What is there to sustain, and how do we sustain it?

To be sure I did not ask the mayor, or the student I communicated with to propose policy, and there are a host of “sustainability” measures listed in the city’s Master Plan.

I do want people to think about the word sustainability, however, and think about what that means for their communities, because that is the quest now – to sustain. A city like Ypsilanti will not be the next San Antonio – Ypsilanti is 4.51 square miles, 40 percent of which is taken up by EMU. It has to maintain what it has now, like its “historic architecture” for example.

Aimee Frey, a student at EMU. delivered a well-written definition of sustainability in her junior year that I would like to share.
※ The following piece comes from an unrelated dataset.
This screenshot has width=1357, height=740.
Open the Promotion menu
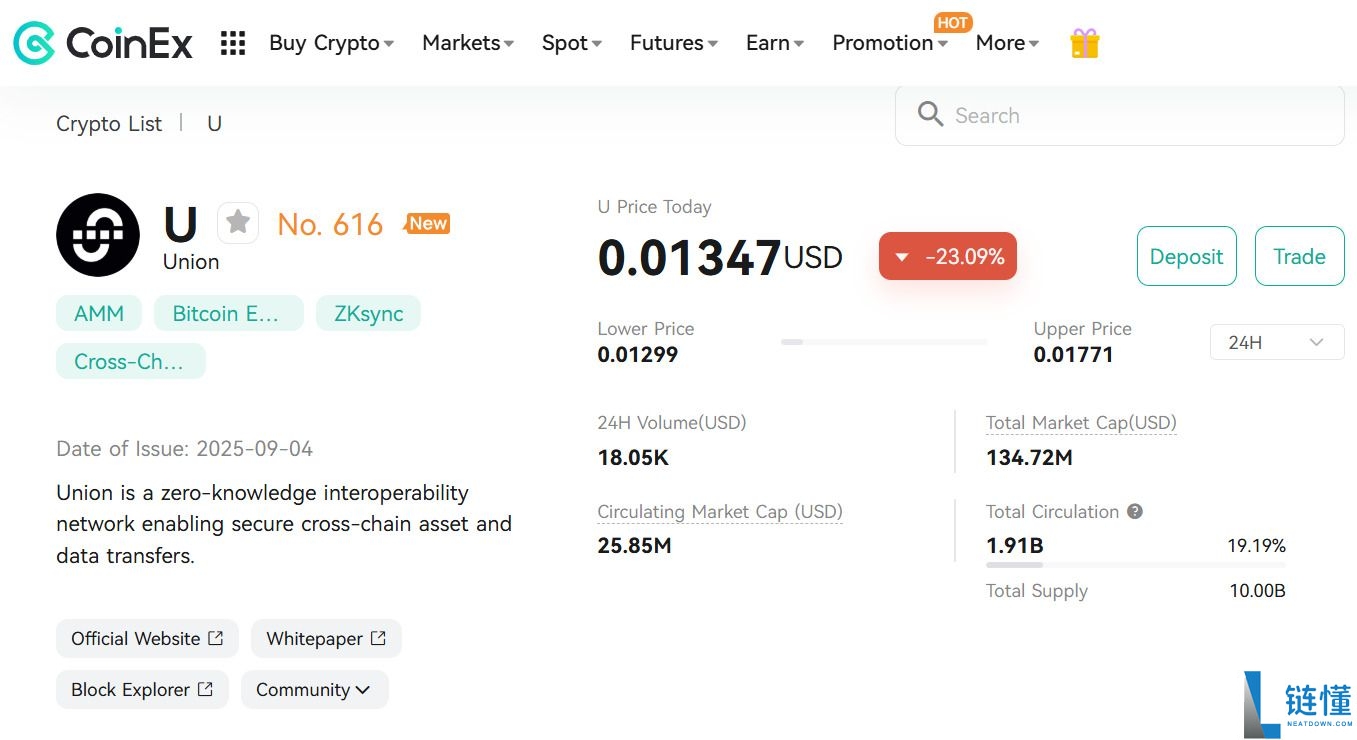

“When looking at the textbook definition of sustainability, one finds a brief description of maintaining a diverse and productive ecosystem,” Frey said. “Anyone looking at this definition would imagine a wildlife documentary, where the food chain is strong and every animal falls into their specific niche and are able to keep the ecosystem going.”

She continued,

“Humankind, with the introduction of industry has altered this picturesque idea of a sustainable community and in turn, created a new definition of the word that is defined by actions rather than images of sunny meadows,” she said. “Sustainability goes beyond hugging trees, or putting solar panels on the roofs of our buildings. Sustainability targets both the environmental impact an action has on our community as well as the likelihood that this activity will be able to continue, without damage, or issues, into the distant future. Without taking sustainability into account, the economically beneficial actions that we take today will impact our children, their children, tomorrow. So frequently we find ourselves blinded by the possible gain of the moment, rather than the long-term ability to sustain that gain long into our lives.”

Frey is a member of Student Government, and she chairs the committee on energy and sustainability.

A topic for the new year is sustainability. The question to ask anybody who invokes this sometimes loose and occasionally hollow word is: what does a person mean when they says sustainability? Secondly, how will they achieve that vision of sustainability?

Mayor Paul Schreiber has decided not to seek reelection this year after two terms in office and the election is months away. Candidates will arise over the next few months, and these questions must be asked of them as with any other civic leaders.